DATA FOR THIS EXERCISE:
*** Begin section ***

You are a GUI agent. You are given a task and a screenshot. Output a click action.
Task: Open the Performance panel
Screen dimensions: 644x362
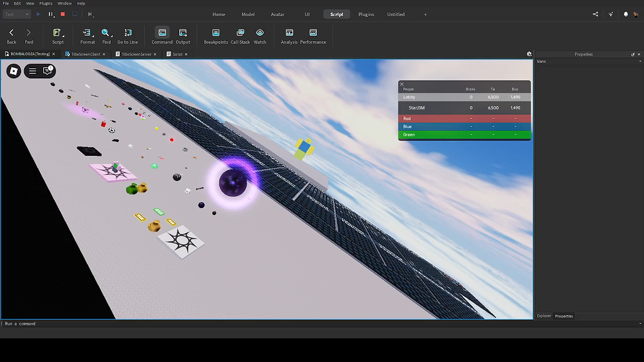(x=313, y=36)
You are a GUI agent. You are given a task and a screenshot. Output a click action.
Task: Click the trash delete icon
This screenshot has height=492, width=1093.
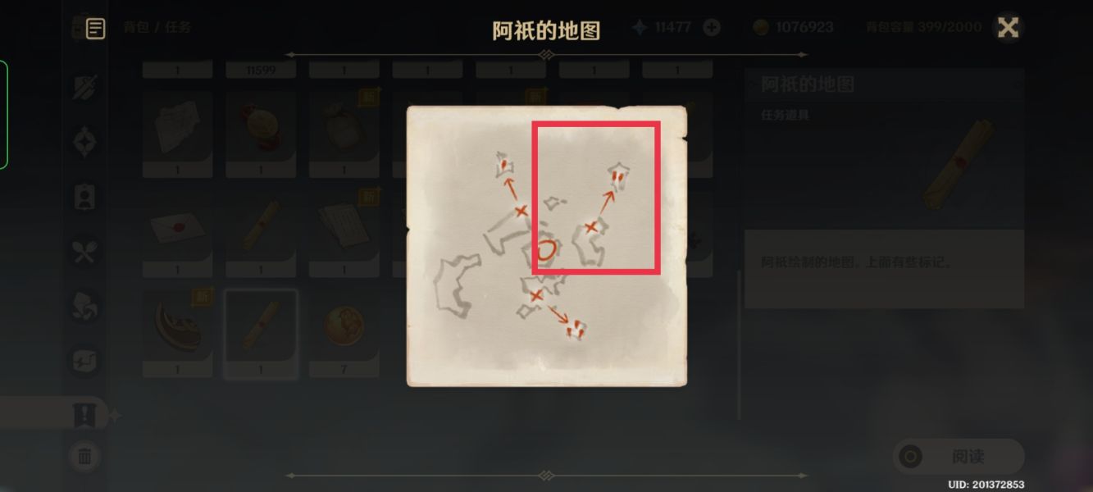click(85, 456)
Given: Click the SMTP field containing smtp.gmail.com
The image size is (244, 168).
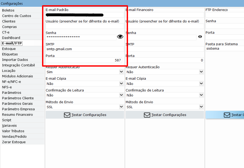Looking at the screenshot, I should [85, 49].
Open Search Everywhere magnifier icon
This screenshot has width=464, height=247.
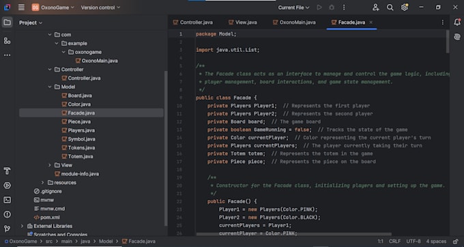coord(390,8)
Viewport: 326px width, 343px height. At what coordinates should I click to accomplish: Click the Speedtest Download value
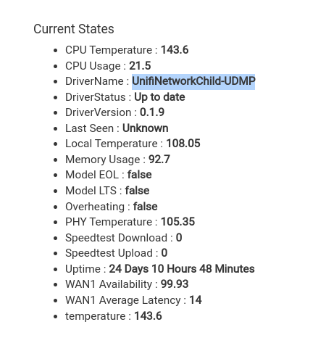click(179, 238)
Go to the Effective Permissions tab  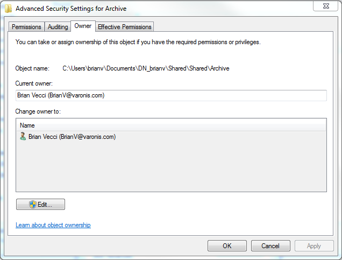(125, 27)
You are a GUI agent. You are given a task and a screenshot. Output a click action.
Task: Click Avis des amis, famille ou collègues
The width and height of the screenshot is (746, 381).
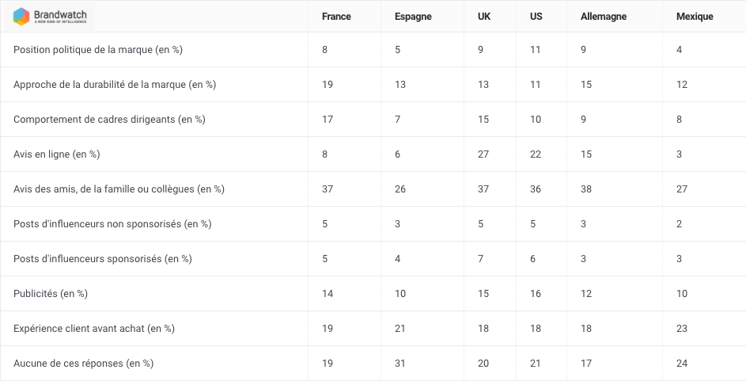point(119,189)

*** End section ***

REQUIREMENT: Write out exactly, please, the lines that start at the one containing "The width and" and run through the final line of the entries, both included, leaving pictures out.

RESULT:
The width and height of the screenshot is (746, 381).
point(119,189)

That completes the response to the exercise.